An Iron(IV)–Oxo Intermediate Initiating l‑Arginine Oxidation but Not Ethylene Production by the 2‑Oxoglutarate-Dependent Oxygenase, Ethylene-Forming Enzyme

• Published in: Journal of the American Chemical Society Vol. 143; no. 5; pp. 2293 - 2303
• Main Authors: Copeland, Rachelle A, Davis, Katherine M, Shoda, Tokufu Kent C, Blaesi, Elizabeth J, Boal, Amie K, Krebs, Carsten, Bollinger, J. Martin
• Format: Journal Article
• Language: English
• Published: United States American Chemical Society 10.02.2021; American Chemical Society (ACS)
• Subjects: Absorption; Chemical reactions; Hydrocarbons; Hydrogen isotopes; INORGANIC, ORGANIC, PHYSICAL, AND ANALYTICAL CHEMISTRY; Peptides and proteins
• ISSN: 0002-7863; 1520-5126
• DOI: 10.1021/jacs.0c10923

Ethylene-forming enzyme (EFE) is an ambifunctional iron­(II)- and 2-oxoglutarate-dependent (Fe/2OG) oxygenase. In its major (EF) reaction, it converts carbons 1, 2, and 5 of 2OG to CO2 and carbons 3 and 4 to ethylene, a four-electron oxidation drastically different from the simpler decarboxylation of 2OG to succinate mediated by all other Fe/2OG enzymes.
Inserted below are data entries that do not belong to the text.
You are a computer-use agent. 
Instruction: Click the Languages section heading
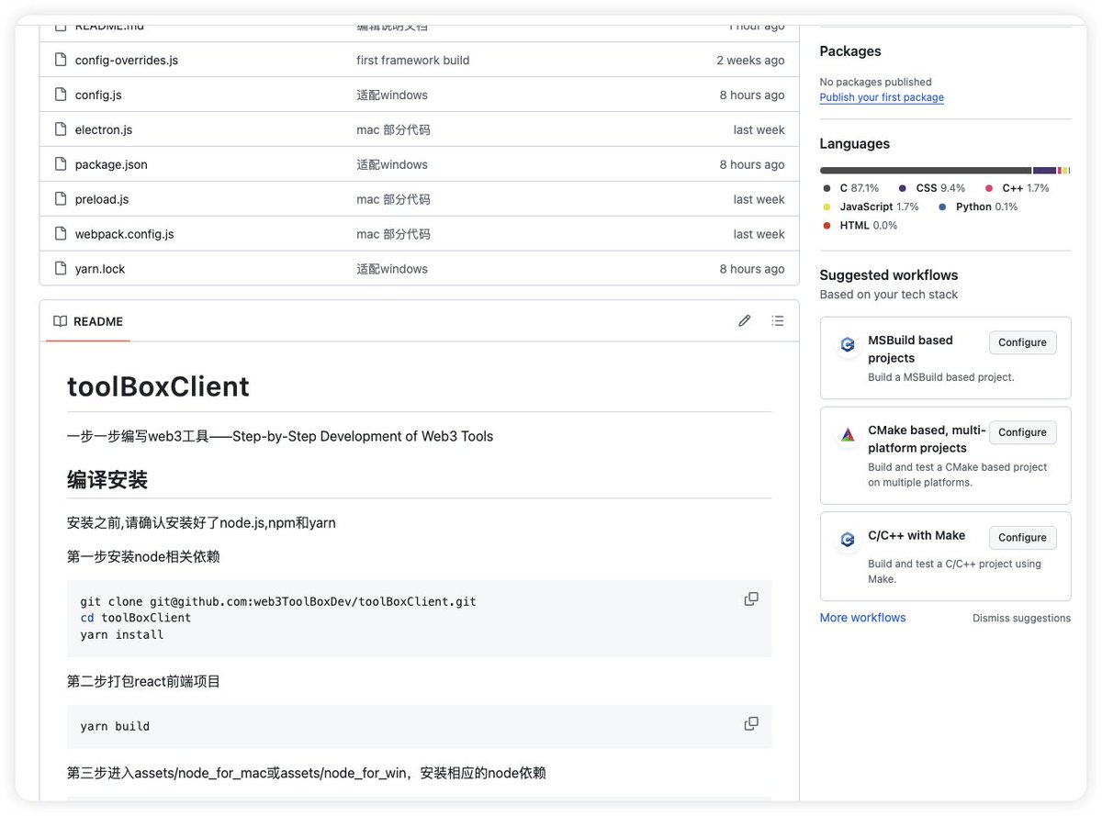click(x=854, y=143)
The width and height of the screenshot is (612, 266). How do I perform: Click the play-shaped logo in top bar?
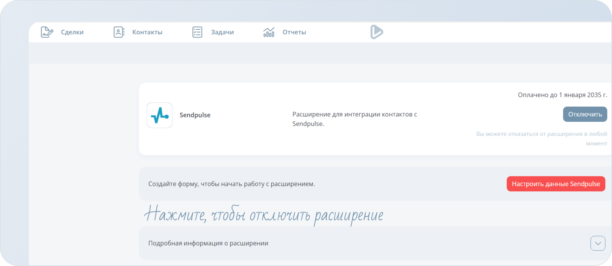pyautogui.click(x=376, y=32)

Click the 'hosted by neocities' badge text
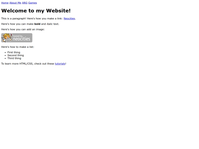[22, 38]
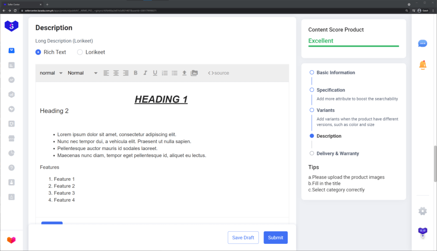Insert a numbered list

coord(165,73)
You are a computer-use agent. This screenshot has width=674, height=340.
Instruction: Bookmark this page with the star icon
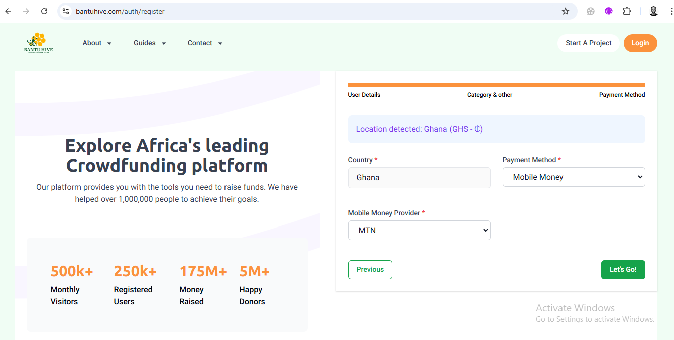(566, 11)
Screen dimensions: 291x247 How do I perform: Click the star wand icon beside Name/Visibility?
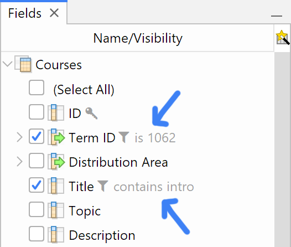(282, 38)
EFE also catalyzes a minor reaction, in which the normal decarboxylation is coupled to oxidation of l-arginine (a required activator for the EF pathway), resulting in its conversion to l-glutamate semialdehyde and guanidine. Here we show that, consistent with precedent, the l-Arg-oxidation (RO) pathway proceeds via an iron­(IV)–oxo (ferryl) intermediate. Use of 5,5-[2H2]-l-Arg slows decay of the ferryl complex by >16-fold, implying that RO is initiated by hydrogen-atom transfer (HAT) from C5. That this large substrate deuterium kinetic isotope effect has no impact on the EF:RO partition ratio implies that the same ferryl intermediate cannot be on the EF pathway; the pathways must diverge earlier. Consistent with this conclusion, the variant enzyme bearing the Asp191Glu ligand substitution accumulates ∼4 times as much of the ferryl complex as the wild-type enzyme and exhibits a ∼40-fold diminished EF:RO partition ratio. The selective detriment of this nearly conservative substitution to the EF pathway implies that it has unusually stringent stereoelectronic requirements. An active-site, like-charge guanidinium pair, which involves the l-Arg substrate/activator and is unique to EFE among four crystallographically characterized l-Arg-modifying Fe/2OG oxygenases, may serve to selectively stabilize the transition state leading to the unique EF branch.